» **Records for processing**
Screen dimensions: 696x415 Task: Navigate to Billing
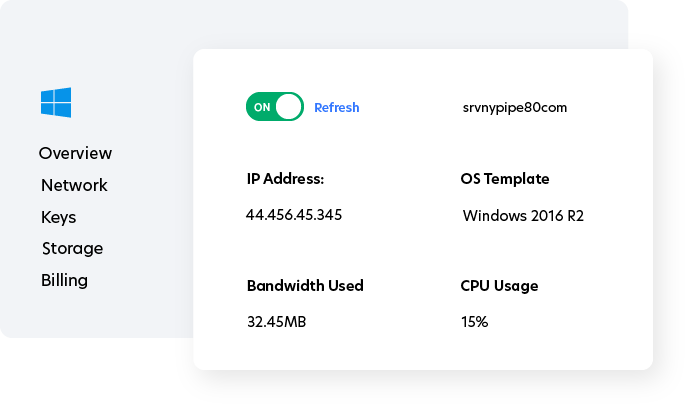pyautogui.click(x=64, y=280)
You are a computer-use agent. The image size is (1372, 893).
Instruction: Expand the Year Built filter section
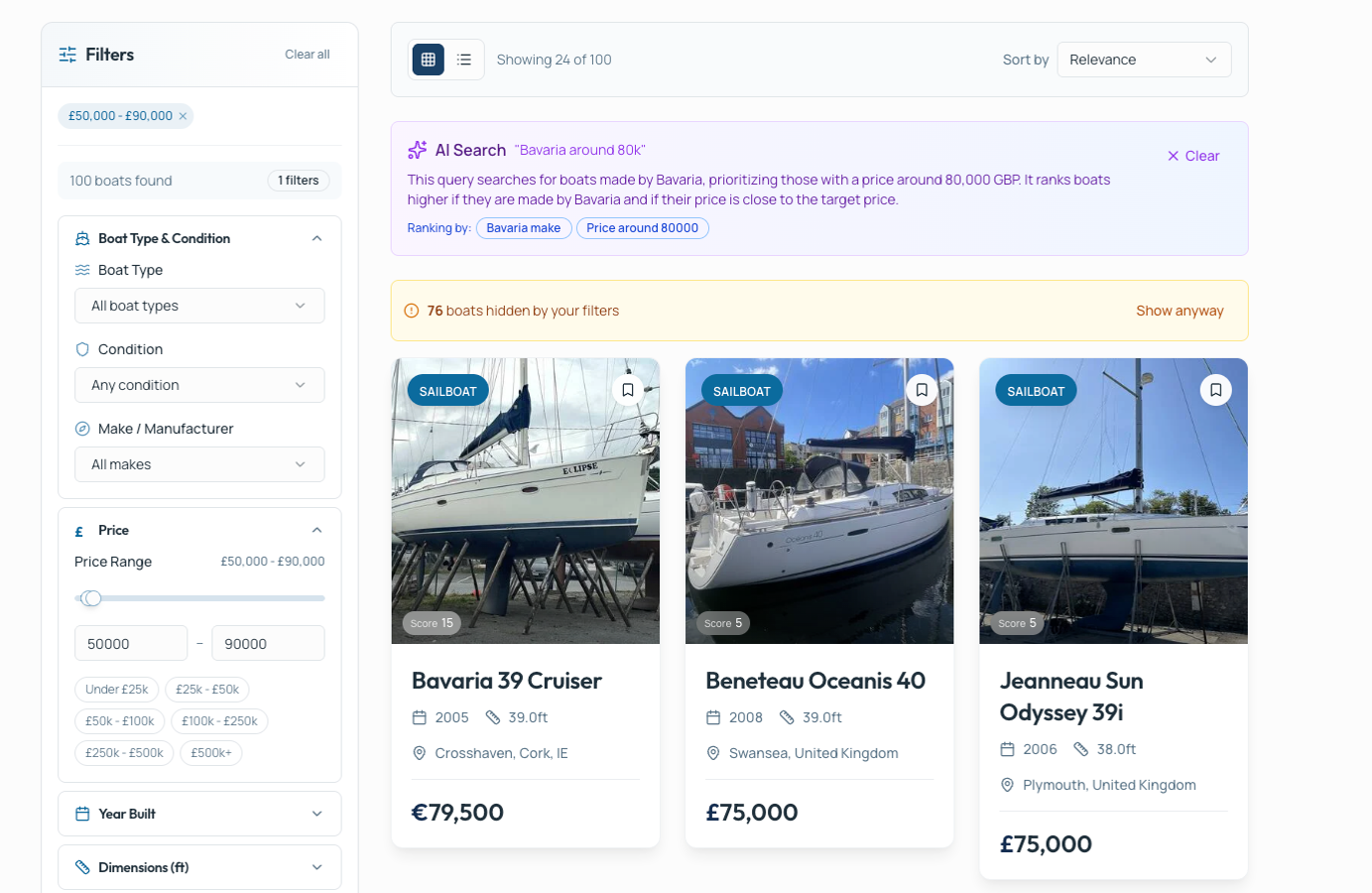[x=199, y=814]
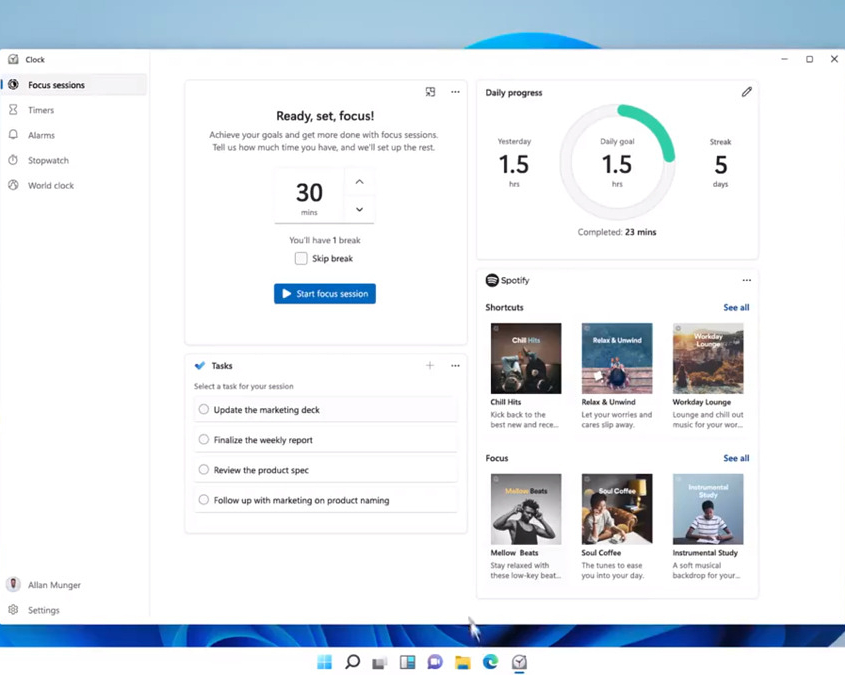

» **What the task requires**
Retype the records above exactly, pictures omitted.

» **Task response**
Screen dimensions: 696x415 Task: Navigate to Billing
pyautogui.click(x=64, y=280)
You are a computer-use agent. The image size is (1372, 893).
Instruction: Expand the Year Built filter section
[x=199, y=814]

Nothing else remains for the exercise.